=== Source excerpt ===
• • • • •
History is full of fascinating untold stories. Over the last twelve months, I've tried to unravel many of them as best as I could. However, for every blog you end up seeing on Skate Guard, there's usually another one that never made it off the 'cutting room floor', so to speak. Today, we'll take a look at five stories from skating history that I wasn't able to fully delve into for a variety of reasons. The stories may be incomplete, but I think you'll agree that they are very interesting nonetheless!
LOST IN TRANSLATION
Throughout the twentieth century, there were numerous instances of Asian skaters showing up at international competitions with programs that weren't the required length. Others misunderstood the required elements in a short program or the steps in a compulsory dance. It's really no wonder either - as written materials from the ISU weren't written in the languages these skaters spoke. Not understanding which death spiral you were supposed to perform is one thing... but not even being eligible to compete is another entirely! The May 1967 issue of "Skating" magazine noted, "Chang Om Ok, petite champion of South Korea, journeyed all the way to Vienna, Austria only to find that she couldn't represent her country at Worlds. An ISU regulation, unfamiliar to the South Koreans, states that a competitor must be twelve years old. Chang Om Ok is ten! But her trip was not in vain. She appeared as one of the skaters at the exhibition following the event." I would have loved to have delved more into young Chang Om Ok's story... but it proved to be an absolute dead end.
• • • • •
=== Dataset rows ===

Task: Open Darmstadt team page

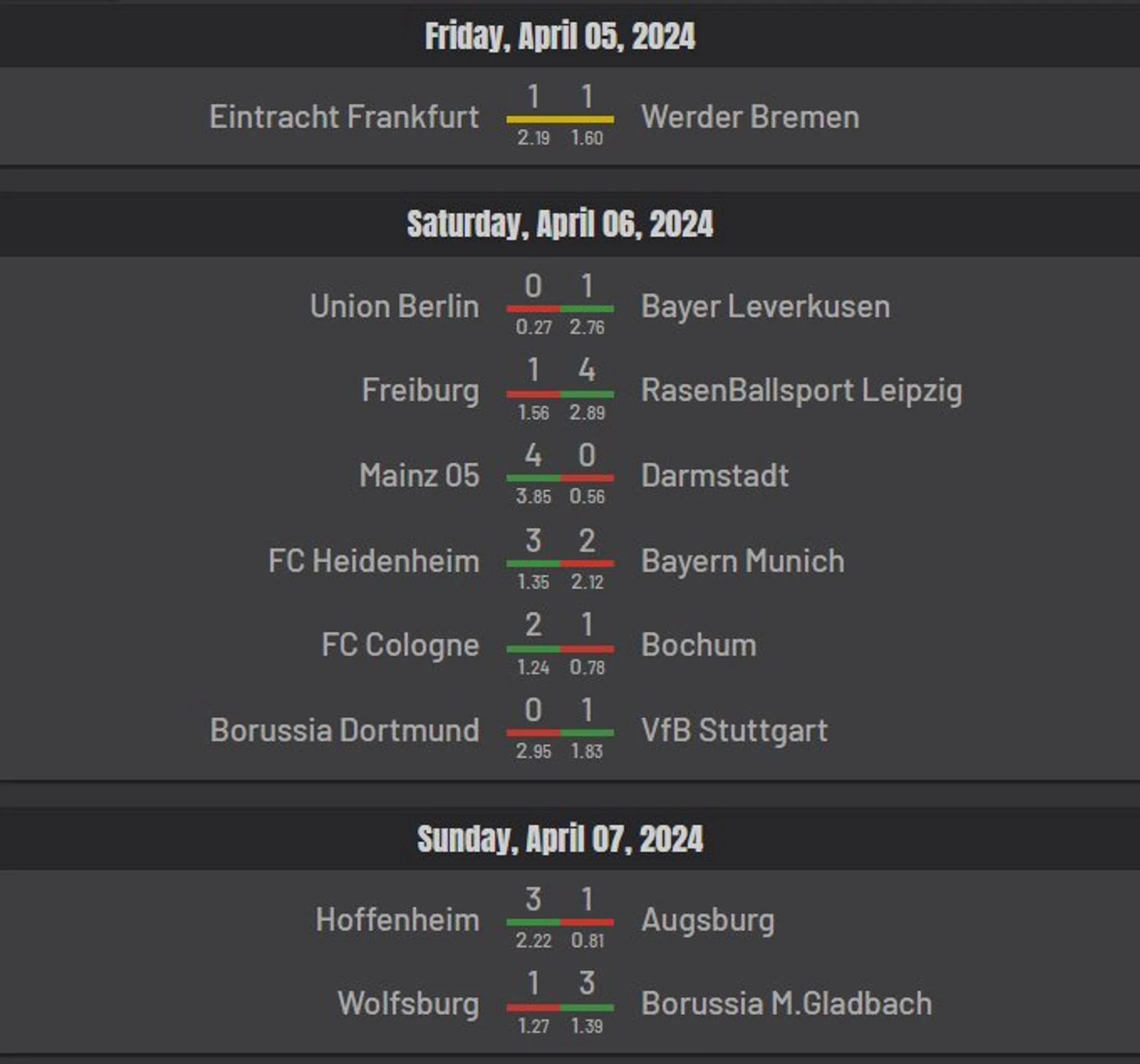Action: point(714,475)
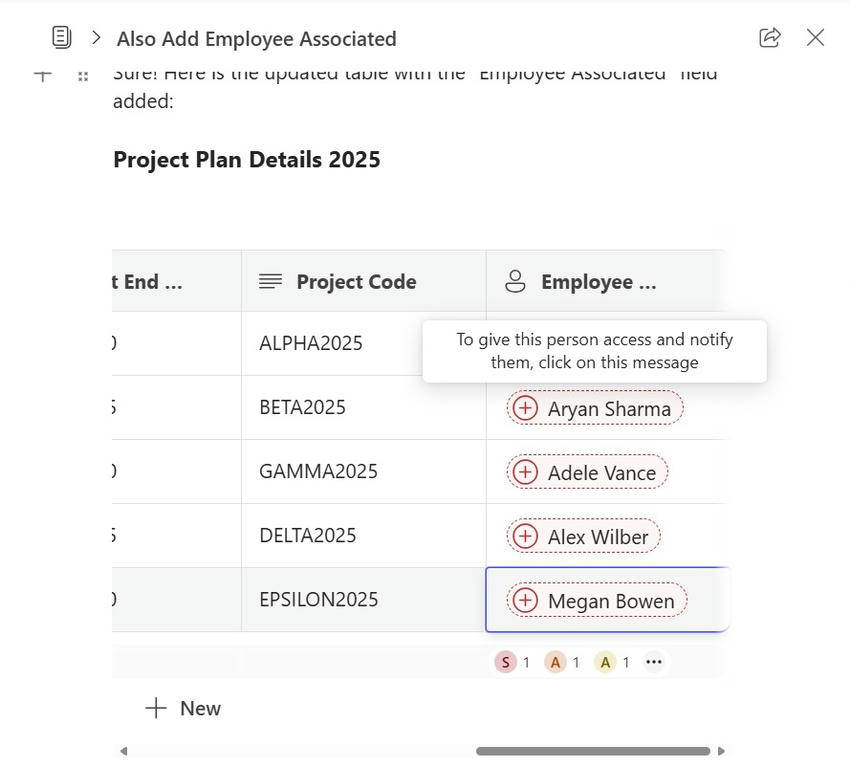The height and width of the screenshot is (767, 850).
Task: Click the insert-block plus icon in the left margin
Action: [41, 74]
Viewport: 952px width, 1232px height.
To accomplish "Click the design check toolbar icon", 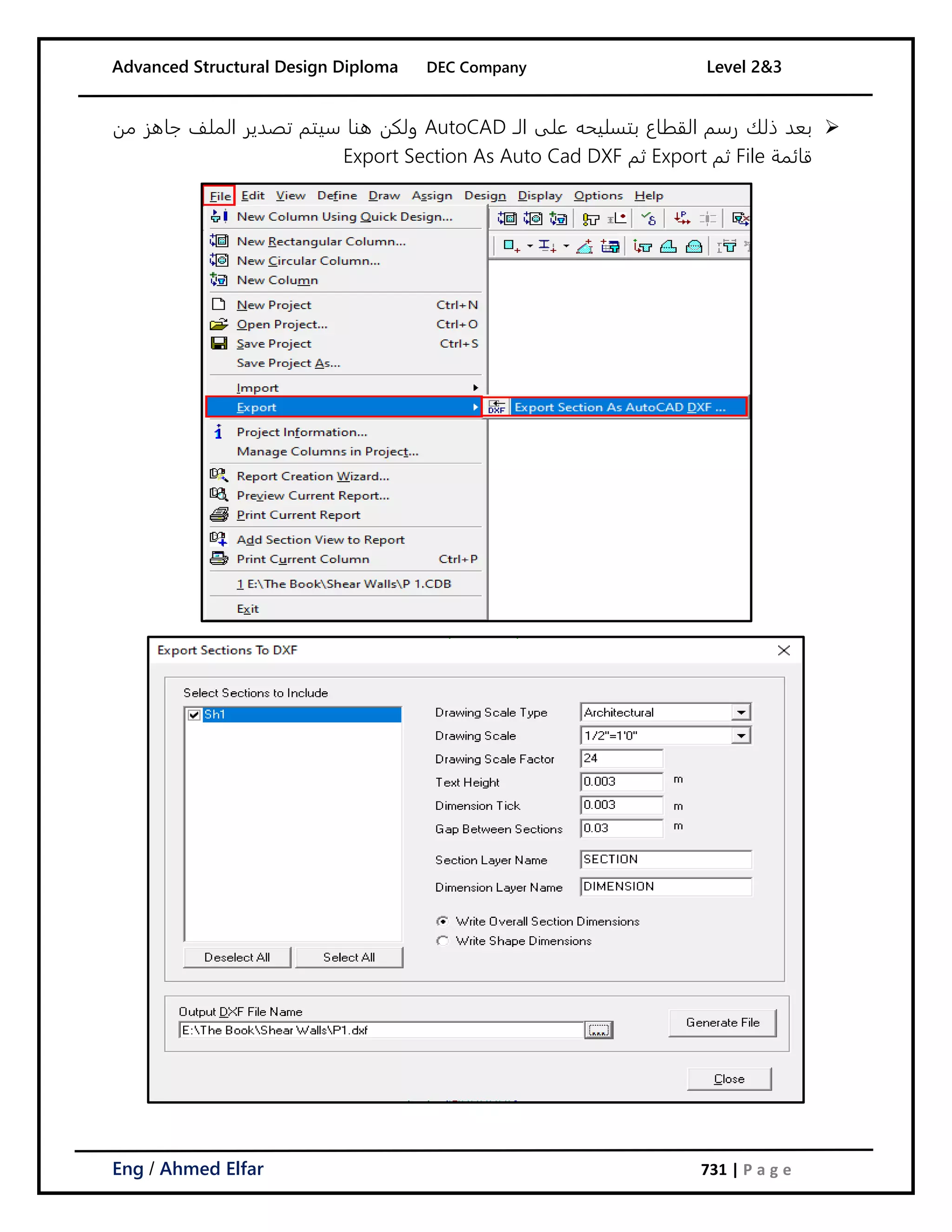I will (648, 219).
• • • • •
=== Short exercise ===
Continue the blog post on untold skating history stories from the point where it stops.

=== Exercise result ===
WE WANT YOU, WE WANT YOU, WE WANT YOU AS A NEW RECRUIT
From propaganda posters to visits to elementary schools, the American military has employed numerous strategies to recruit new members. One of the most creative - and little known - was a 1959 campaign in New York City that used figure skating to draw in recruits.
In August of 1959, the United States Army set up a portable ice rink next to its recruiting station in Times Square, New York. Five skaters from the Ice Capades, who were performing in nearby Atlantic City, volunteered their time to perform two ten minute shows a day for a week for passersby as part of a recruiting campaign called Operation Hometown.
The campaign caused quite a raucous. Hundreds stopped what they were doing to watch the novel sight of figure skaters performing on a busy street in the middle of summer. Motorists stopped their cars in the middle of lunchtime traffic and one distracted taxi driver even rear-ended a Broadway bus. After the skaters finished each show, First Lieutenant Norman M. Merrill delivered a speech about Operation Hometown's mission to enlist men in the Army Air Defense Command and train them to repair, maintain and operate missiles at Fort Totten. Men who signed up were guaranteed that they'd be trained in new York and were sworn into the Army at a special ceremony at City Hall on August 28, 1959. Some of the recruits from Operation Hometown ultimately ended up going overseas to serve in the Vietnam War.
Why didn't this story warrant a blog of its own? How five skaters from the Ice Capades ended up performing split jumps and Salchows to recruit soldiers is anyone's guess and information on this Operation Hometown campaign isn't available in the National Security Archive.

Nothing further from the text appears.